BEGIN
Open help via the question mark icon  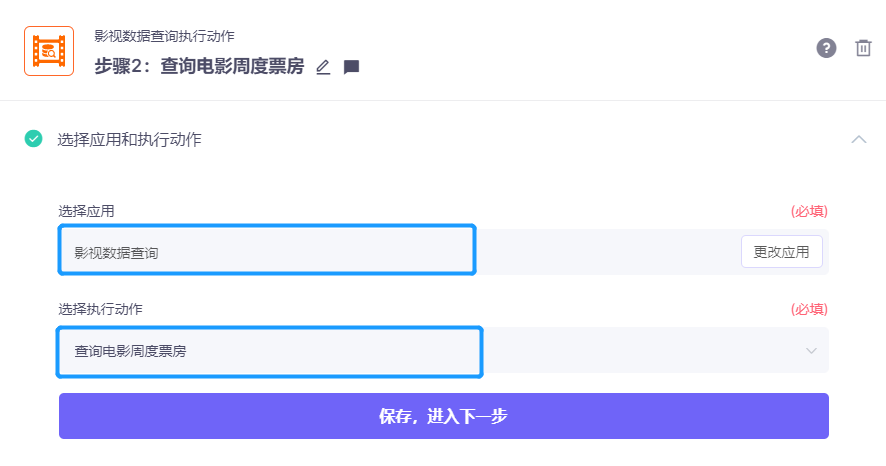point(826,48)
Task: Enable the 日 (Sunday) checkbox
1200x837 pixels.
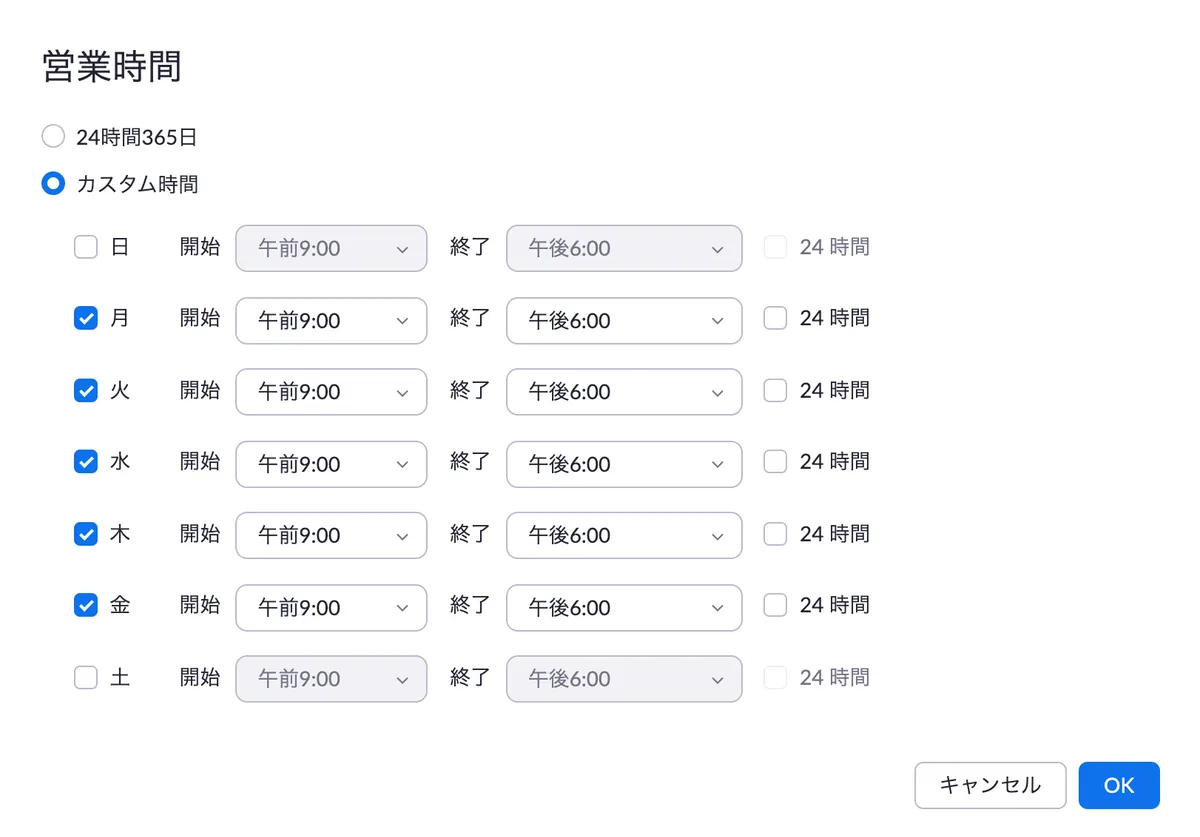Action: [86, 247]
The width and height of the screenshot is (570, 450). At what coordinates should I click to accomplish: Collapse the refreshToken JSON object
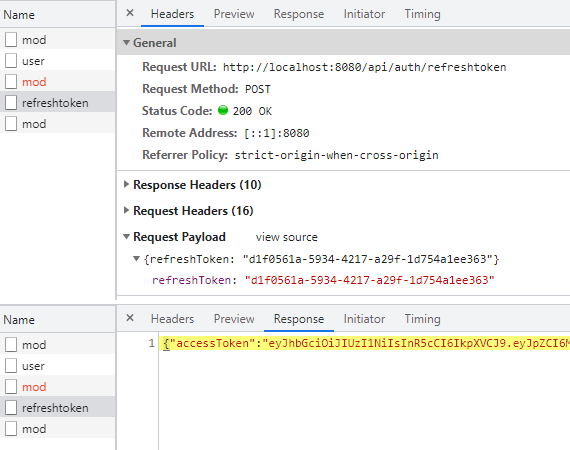coord(136,259)
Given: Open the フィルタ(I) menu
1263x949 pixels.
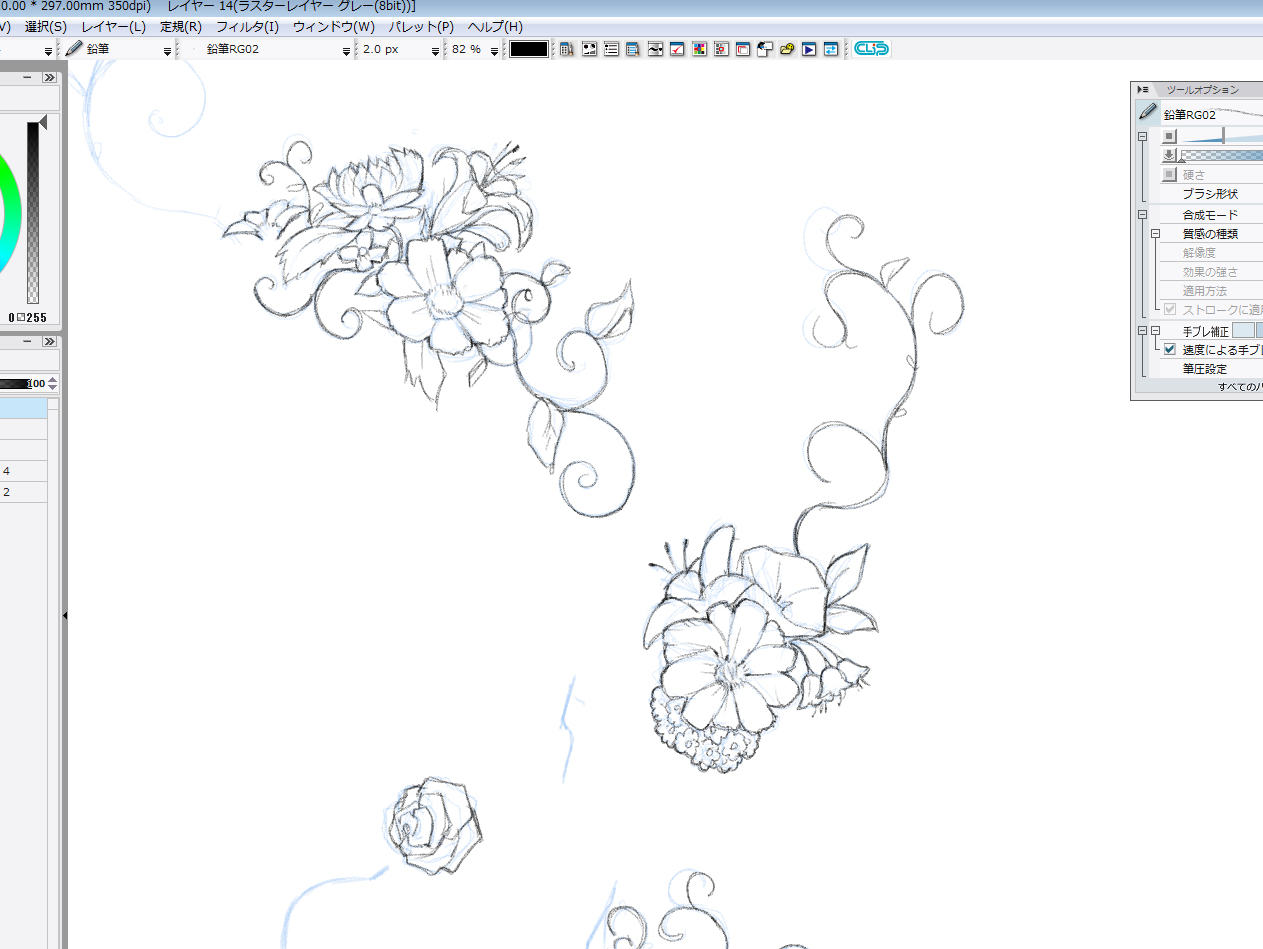Looking at the screenshot, I should pos(247,27).
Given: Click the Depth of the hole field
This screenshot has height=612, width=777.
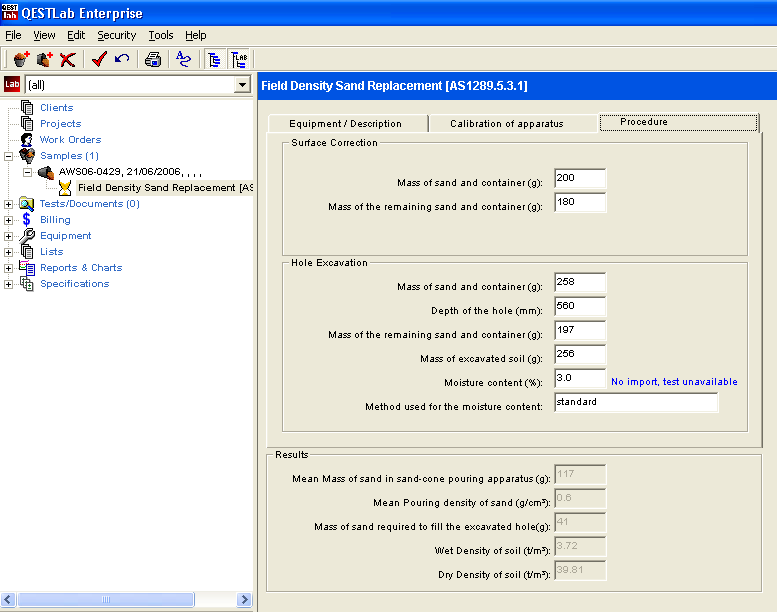Looking at the screenshot, I should [579, 307].
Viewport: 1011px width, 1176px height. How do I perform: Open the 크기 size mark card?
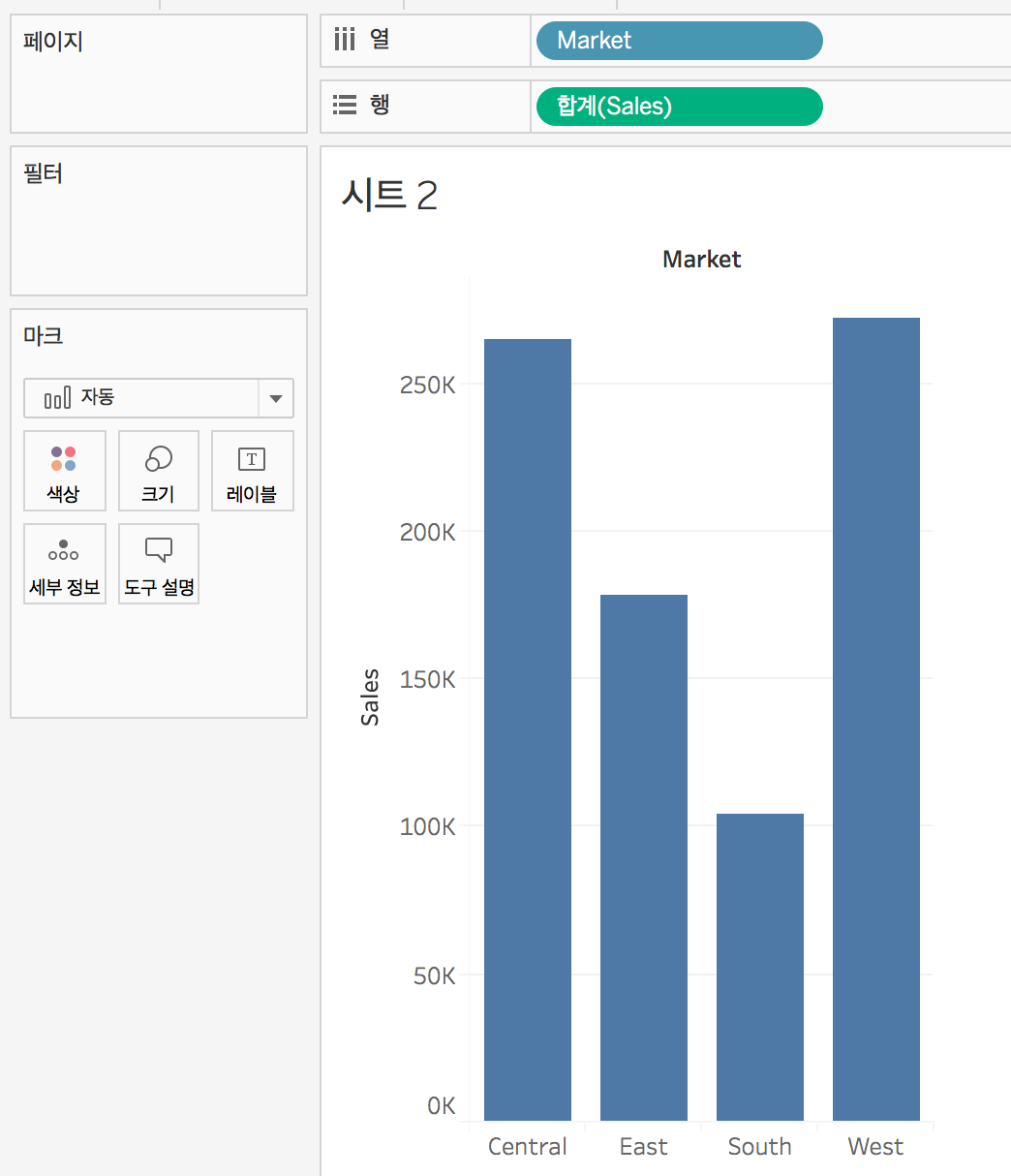click(158, 471)
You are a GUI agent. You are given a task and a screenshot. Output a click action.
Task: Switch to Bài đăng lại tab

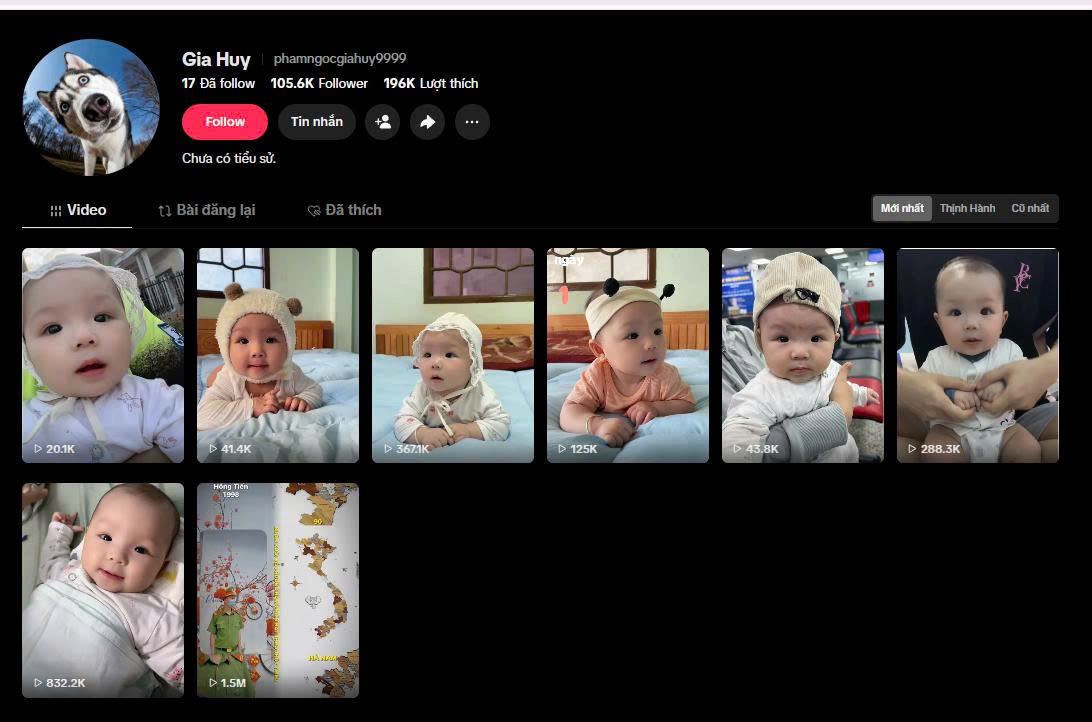click(207, 210)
END
> **ACTION ITEM**
Your task is to retype, exactly and only, the lines from the line holding "The width and" through the final line of the data above, with both ends kept. Drop the pictures.

> **SOLUTION TO THIS TASK**
The width and height of the screenshot is (570, 450). At what coordinates should I click to accomplish: Collapse the refreshToken JSON object
coord(136,259)
Given: Open the フィルタ(I) menu
1263x949 pixels.
Looking at the screenshot, I should pos(247,27).
Given: Click the Depth of the hole field
This screenshot has height=612, width=777.
Looking at the screenshot, I should [579, 307].
Viewport: 1011px width, 1176px height. How do I perform: Open the 크기 size mark card?
click(158, 471)
You are a GUI agent. You are given a task and a screenshot. Output a click action.
Task: Switch to Bài đăng lại tab

click(207, 210)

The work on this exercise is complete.